Sandford Tatham

1755-1840. He was born at Hutton-in-the-Forest, Cumberland, the third of four sons of the impoverished vicar of St. Laurence, Appleby, the Rev. Sandford Tatham, and of his wife, Elizabeth Marsden. Five years after his birth his parents divorced on account of his mother’s adultery, and he was brought up by his father.

Tatham was educated at Bampton, Cumberland, and joined the Navy on 7 September 1769 aboard the Stag 32, Captain Joseph Deane, flying the broad pennant of Commodore Sir John Lindsay, which frigate sailed that month for the East Indies and returned to Portsmouth at the end of March 1772.

He was commissioned lieutenant on 6 December 1776 and joined the Belleisle 64, Captain John Brookes, which was fitting out at Plymouth for guardship duties, thereby allowing him the time to visit his Cumbrian relatives. In September 1777 he was appointed first lieutenant of the Boston 28, Captain William Dudddingston, which was fitting out at Woolwich and saw service in the Irish Channel. He later obtained a transfer to the Oiseau 32, Captain Henry Lloyd, which frigate began her active service out of Plymouth in March 1780 by sailing for Newfoundland.

Tatham was promoted commander of the fireship Comet 8 on 21 September 1790, and he retained her until 12 February 1791. He then joined the Argo 22, which completed her fitting at Chatham in April and sailed from Cork for Halifax with troops in August before returning to Portsmouth on 6 December with the homeward-bound regiment from Nova Scotia. She was paid off in January 1792.

From March 1793 he commanded the storeship Dromedary 24, entering Portsmouth from the Downs on 22 June and leaving dock for Spithead on 19 October. Departing Portsmouth for the West Indies with Vice-Admiral Sir John Jervis’s fleet in November, Tatham served in the Leeward Islands campaign of 1794, but on 8 February he was one of four men wounded, with another man killed, when the Dromedary worked in too close to the batteries at Cas de Navires, Martinique whilst landing troops. The Dromedary returned to Portsmouth with a huge convoy under the command of Captain John Brown of the Asia 64 on 1 July before proceeding to the Downs. During her voyage home from the West Indies she reportedly lost up to forty men to yellow fever, and such was her short-handedness that the troops she was carrying were required to do the work of the seamen.

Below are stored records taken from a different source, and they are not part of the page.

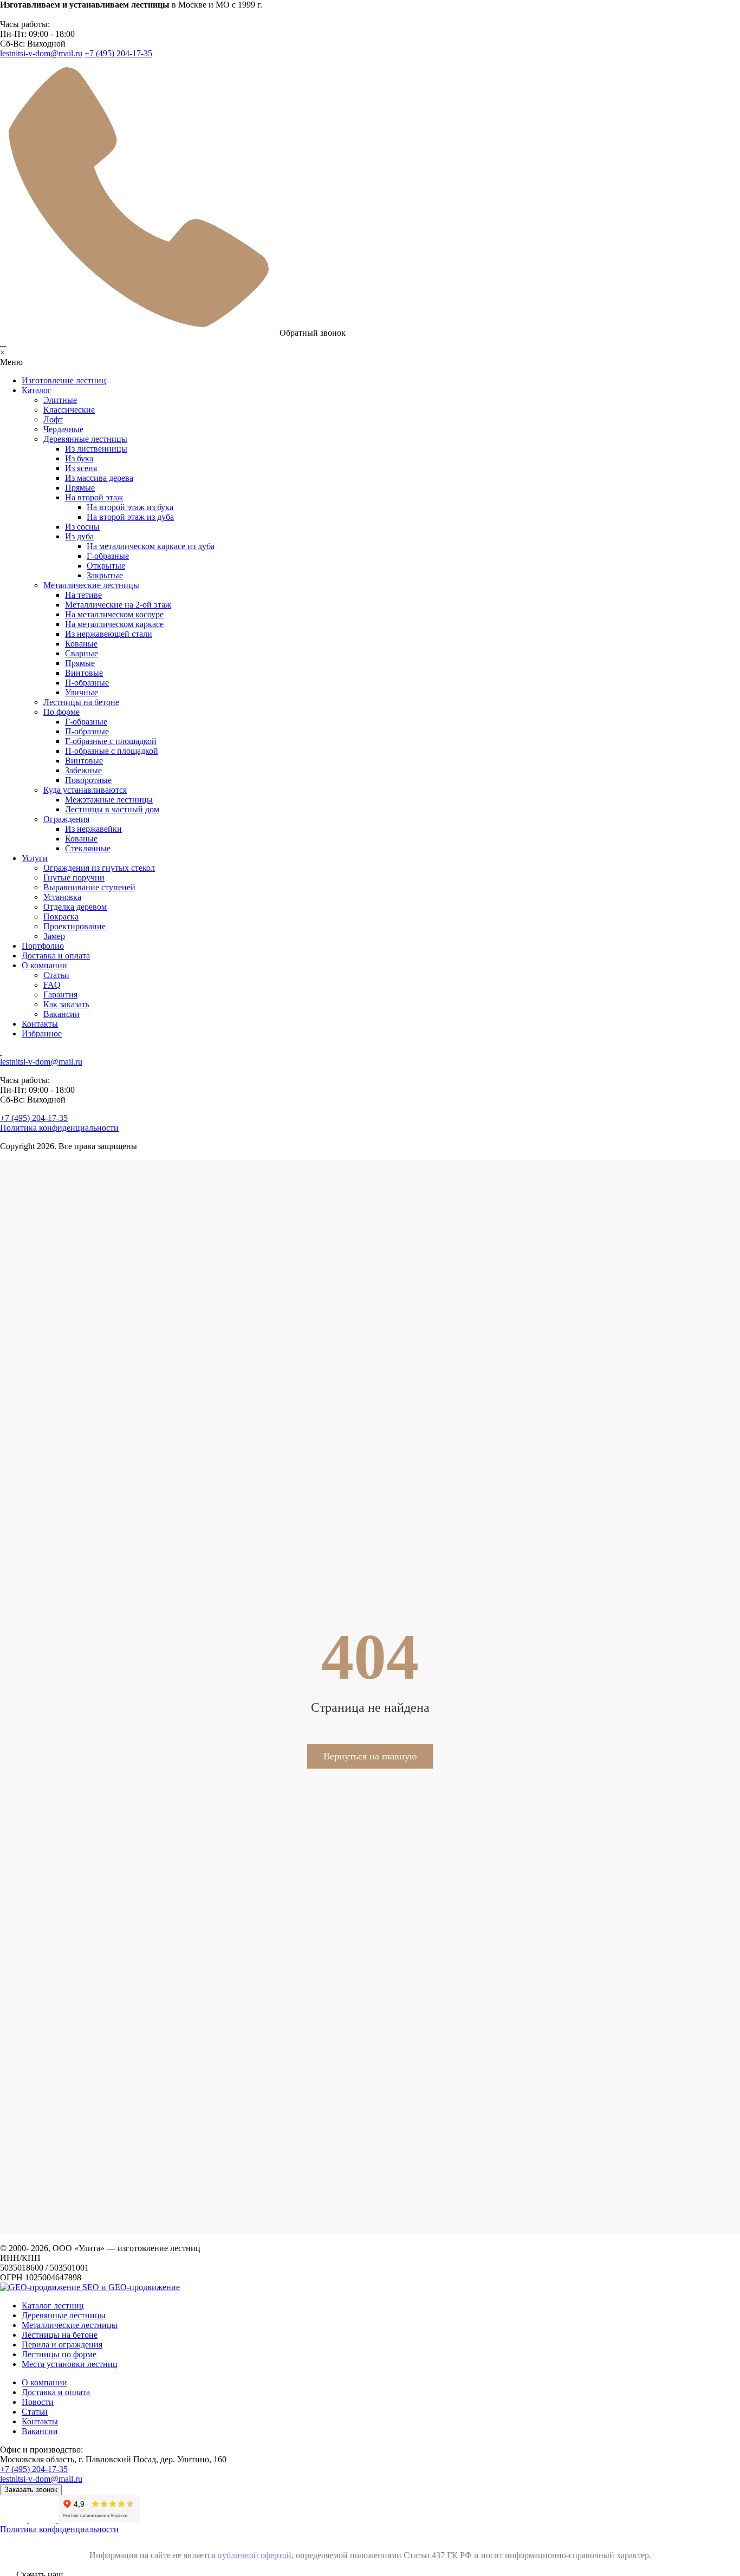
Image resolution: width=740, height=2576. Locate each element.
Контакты (40, 1023)
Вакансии (61, 1014)
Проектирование (74, 926)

Tatham was posted captain on 4 November and having left the Dromedary he did not see any further active service.

During 1798-9 he was the captain of the Impress Service at Newcastle-Upon-Tyne, and from 1803-8 was the regulating officer in Greenock, Scotland. In May 1809 he was appointed to the command of the sea fencibles at Malahide in County Dublin, Ireland where he remained until his property was put up for auction in April 1810 on his departure. He became a superannuated rear-admiral on 7 December 1813.

From 1830-8 he fought a protracted and famous campaign for the inheritance of Hornby Castle in Lancashire after his mentally retarded distant cousin had effectively left it to his steward, the matter eventually being resolved in Tatham’s favour by the House of Lords, but not before questions had arisen as to the legitimacy of his parents’ marriage. On 3 April 1838, watched by thousands of admiring spectators, he finally entered the castle.

Tatham died at Hornby Castle on 24 January 1840 and the property was inherited by a kinsman, Pudsey Dawson.

He married Anne Davison from Durham. His residence prior to inheriting Hornby Castle was at Armitage near Rugeley, Staffordshire, and in the late 1810’s he appears to have been living in York.